Features of the Normal Distribution:

  • The normal distribution has two key parameters: the mean (\(\mu\)) and the standard deviation (\(\sigma\)).

    • The mean is a measure of centrality. The mean is the expected value or typical value of the distribution.

    • The standard deviation is a measure of dispersion. It indicates how far from the mean is the typical observation.

Then, if we say that the delivery time of a pizza can be described with a normal distribution (\(\mu = 30, \sigma = 5\)), measured in minutes.

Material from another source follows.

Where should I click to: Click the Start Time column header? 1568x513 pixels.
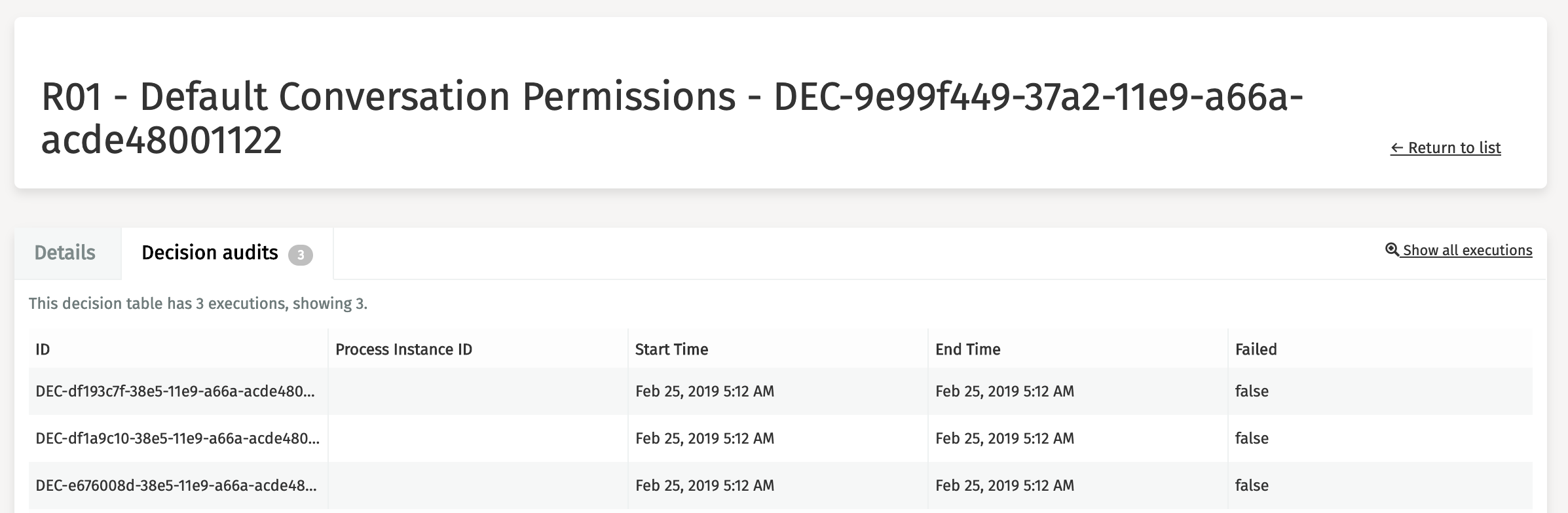coord(671,349)
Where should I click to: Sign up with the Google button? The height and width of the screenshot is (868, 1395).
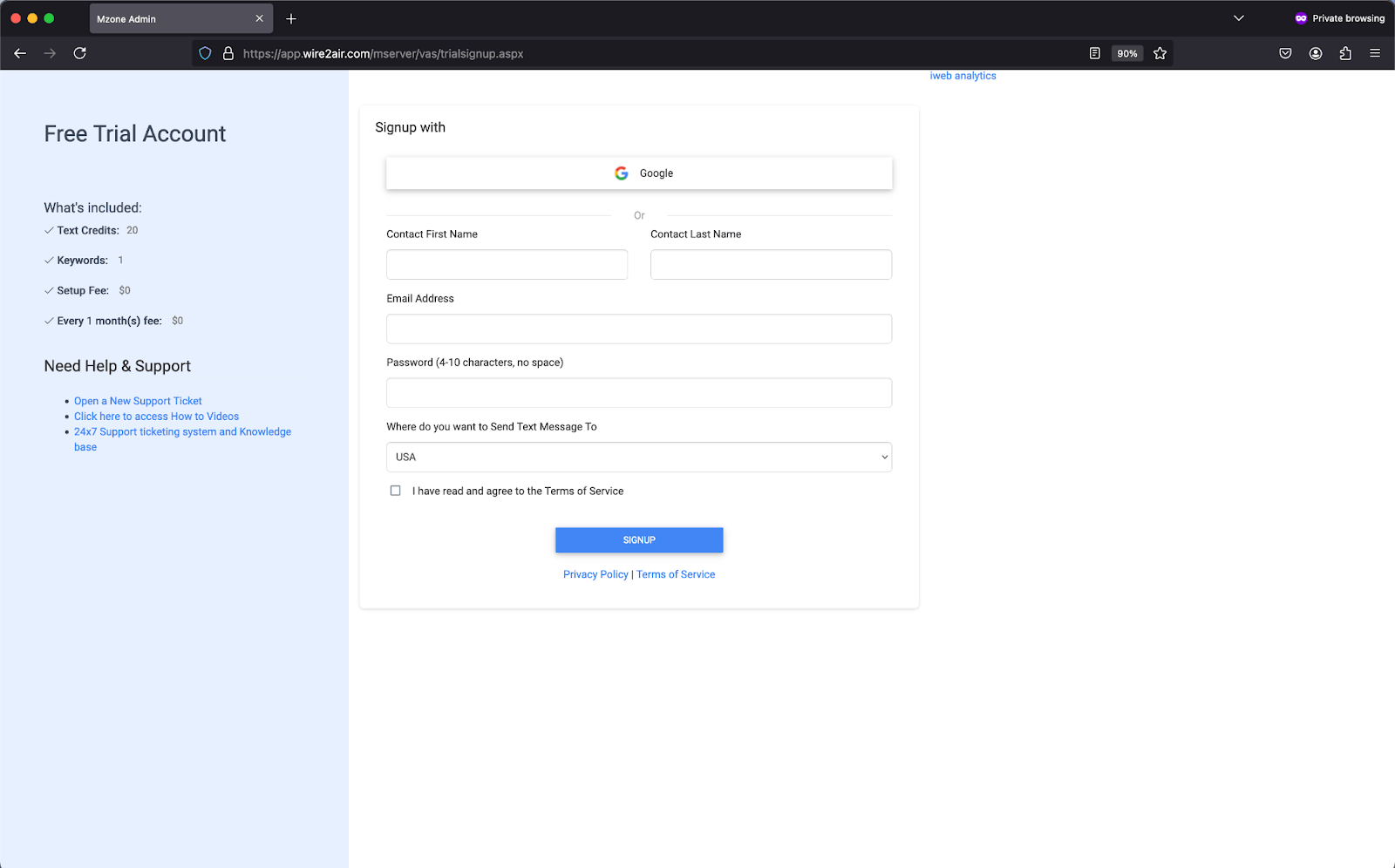[x=638, y=173]
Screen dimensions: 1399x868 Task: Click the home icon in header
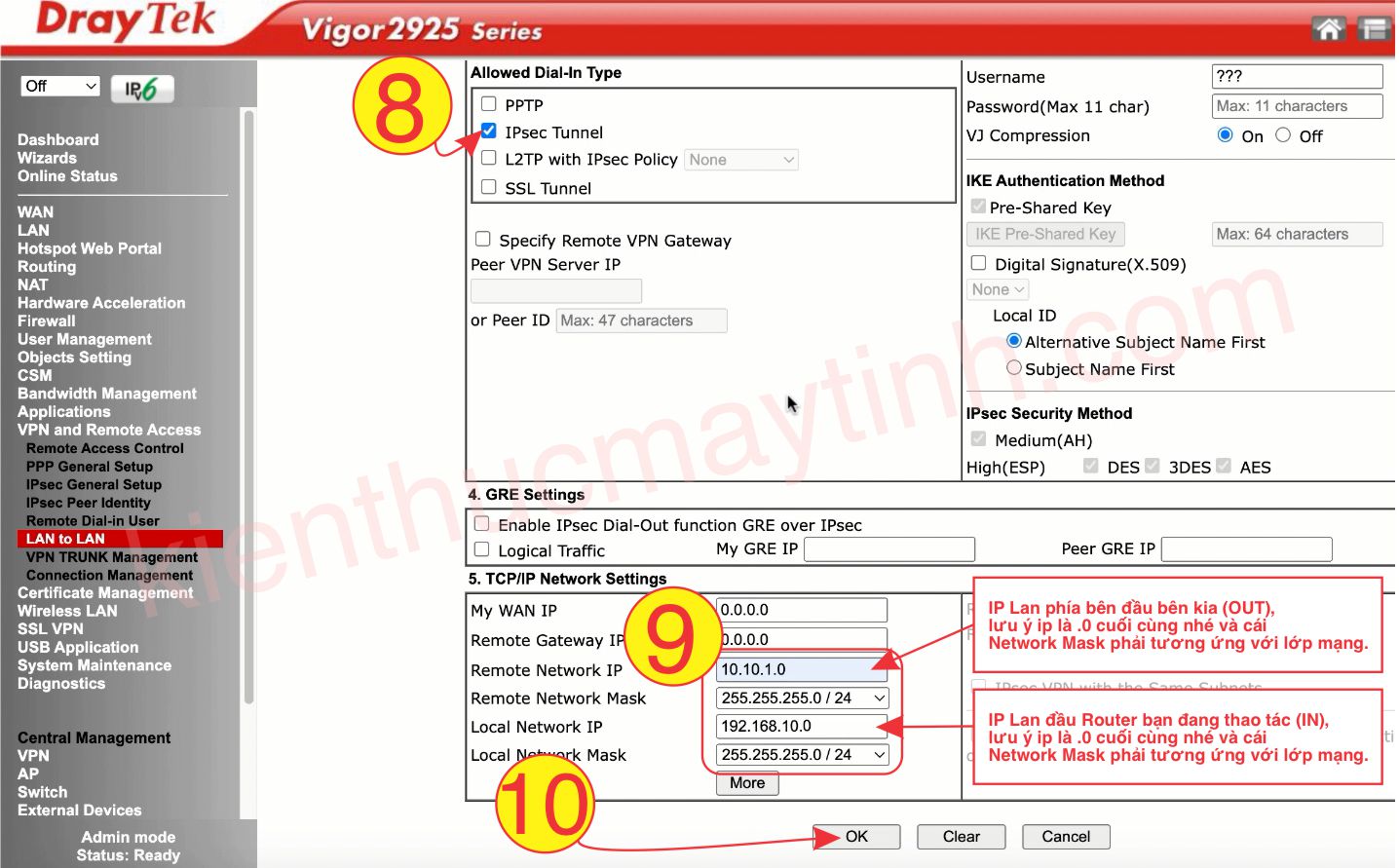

This means that the expected time for a pizza to be delivery is 30 minutes, but the typical observation is 5 minutes away from the mean. Then, it should be unusual to receive a pizza outside the interval (25, 35). Not impossible, but not very likely.

  • The normal distribution is symmetric, which means that it is equally likely to observe \(\mu + \delta\) than \(\mu - \delta\). Using the pizza delivery time example, it is equally likely to get your pizza after 27 minutes than to get it at 33 minutes.

  • Other distributions can also exhibit symmetry. What makes the normal distribution special is the relation between the standard deviation (\(\sigma\)) and the mass of the distribution. The standard deviation helps determine the mass of the distribution within a certain distance from the mean:

    • About 68 percent of the observations from a normal distribution are within a 1 standard deviation interval \((\mu - \sigma, \mu + \sigma)\).
    • About 95 percent of are within 2 standard deviations \((\mu - 2\sigma, \mu + 2\sigma)\).
    • And 99 percent are within 3 standard deviations \((\mu - 3\sigma, \mu + 3\sigma)\).

If you need a reminder on how to calculate the average (an estimation of the mean of a distribution) or the standard deviation click below.

(1) Average (2) Standard Deviation

Comparison to the Uniform Distribution

  • In the previous module we used the uniform distribution to describe the probability of getting a specific number on a 6-sided die, (1/6).
  • For the uniform distribution, the probability of every outcome is the same (constant). The normal distribution instead assigns a single value (the mean) to have the maximum probability of occurrence and then, as values move away from the mean, the probability decays gradually until is almost equal to zero.
  • The uniform distribution is rare to find in nature. We don’t observe individuals that are 7-feet tall with the same regularity as individuals that are around 5’7’’. In fact, the farther away from the typical the less likely it is for us to find them; which is the type of pattern that is being represented by the normal distribution.
  • This, obviously, does not mean that every phenomena should be modeled with the normal distribution and that we should forget about the uniform distribution.
  • The following graphs emphasize this difference even more:
library(ggplot2)
library(ggthemes)
uniformfun <- function(x){ifelse(x>=-1&x<=1,1,0)}
normfun <- function(x){dnorm(x,0,0.5)}
ggplot(data=data.frame(x=c(-2, 2)),aes(x)) + ylab("density") + xlab("outcome") +
  stat_function(fun=normfun, color = "red") +
  stat_function(fun=uniformfun, color = "blue") + theme_wsj()

PDF and CDF

We can represent a probability distribution in R, as illustrated in the previous slide, using stat_function with ggplot. When describing a continuous variable we often represent its probabilities using two related functions:

  • pdf or probability density function. This function takes an interval as input and returns the mass of the probability distribution. That is, given a lower limit \(x_{\ell}\) and an upper limit \(x_{u}\) the pdf returns \(Pr[x_{\ell} \leq x \leq x_{u}]\). For instance, using the example of the pizza delivery time from before. The probability that the pizza arrives between 25 to 35 minutes can be expressed as \(Pr[25 \leq x \leq 35]\). Another way of representing the same idea is using the notation \(Pr[x \in (x_\ell, x_u)]\). The total area of the pdf is equal to one.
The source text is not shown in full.